In Hellboy continuity the Crimson Lotus is Yumiko Daimio, grandmother to later B.P.R.D. commander Ben Daimio, and 1930s villain with supernatural talents who’s plagued pulp hero Lobster Johnson. John Arcudi and Mindy Lee begin her solo outing by heading back beyond Lobster’s crimefighting  days to show her as a child witnessing Rasputin commit murder. It appears unconnected with the bulk of the story, which takes place in the 1930s, but offers an indication as to Yumiko’s stone cold character.

For a fair while after the prologue it seems as if John Arcudi’s going to be content to provide a standard spy thriller in an exotic location, as the action concentrates on three Chinese freedom fighters during the Japanese occupation of Manchuria in 1932. However, the introduction of the Lotus’ trademark small monkeys in masks is a creepy touch, and the supernatural intrusions increase from there.

Lee takes a different approach to the art from most who work on series associated with Hellboy. They keep their supernatural threats in the shadows, revealing them only slightly most of the time, but Lee’s pages positively burst with large versions of grim creatures seen in full, and her highlight is a golden dragon escaping into the night. Her people are easily distinguished one from the other, an assortment of body types mixing in the panels, and they’re sketchily drawn with oversized eyes, but in the context of Lee’s art they’re fine. Keeping people moving is a speciality, a necessity as almost everything is action based.

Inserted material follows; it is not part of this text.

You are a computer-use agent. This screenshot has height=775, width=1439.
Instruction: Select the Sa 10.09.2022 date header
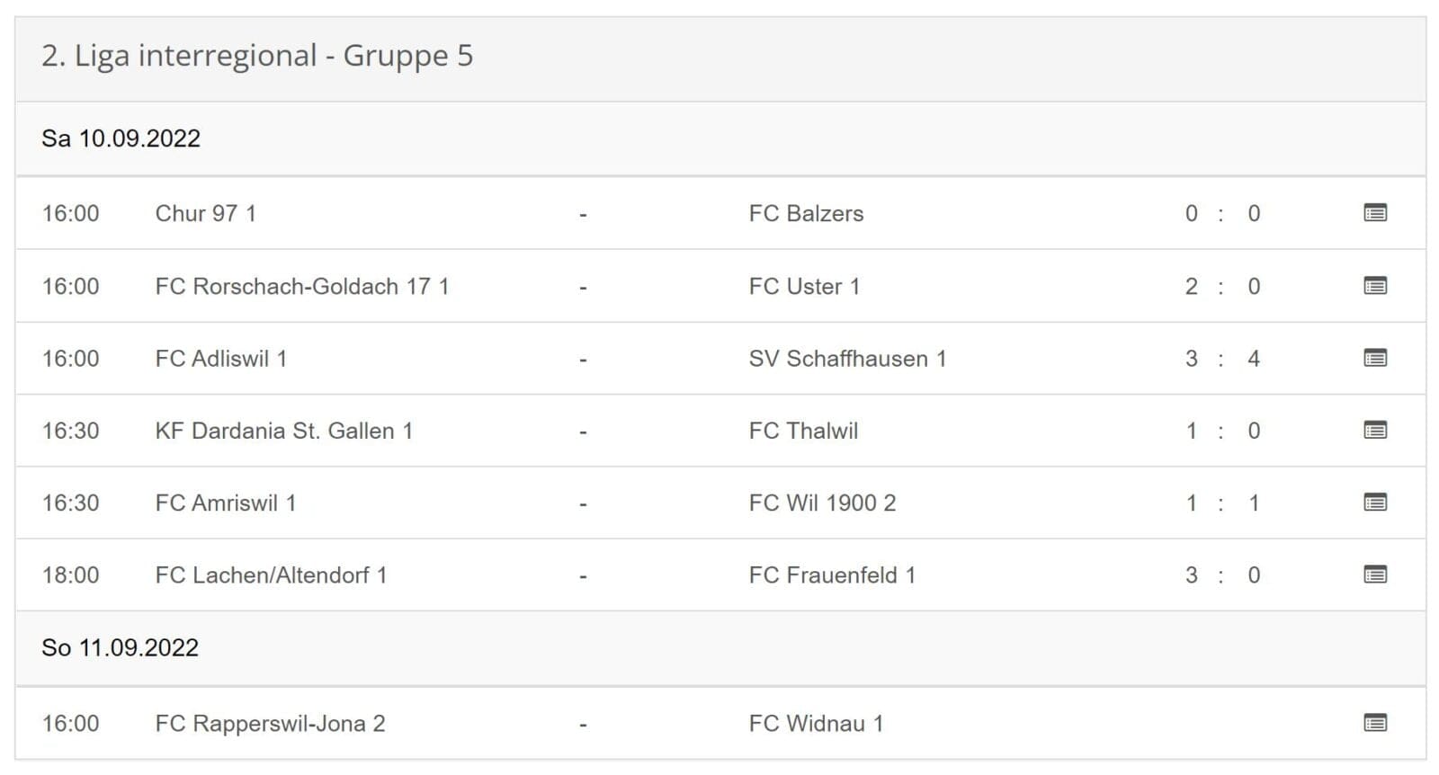click(121, 138)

“It is a piece of Hell itself on Earth”, is what the story is ultimately about, an object cleverly reintroduced, but it’s not really enough to raise this above a competent chase story, a homage to old style action movies. The highpoint is a weird Russian character dealing with the threat, and it’s the climax before the anticlimax. The Chinese cast prompt events rather than the Crimson Lotus. In fact, reading this without background knowledge, it might at first be assumed Shengli is Crimson Lotus. We barely learn more about Yumiko, and none of this seems greatly necessary.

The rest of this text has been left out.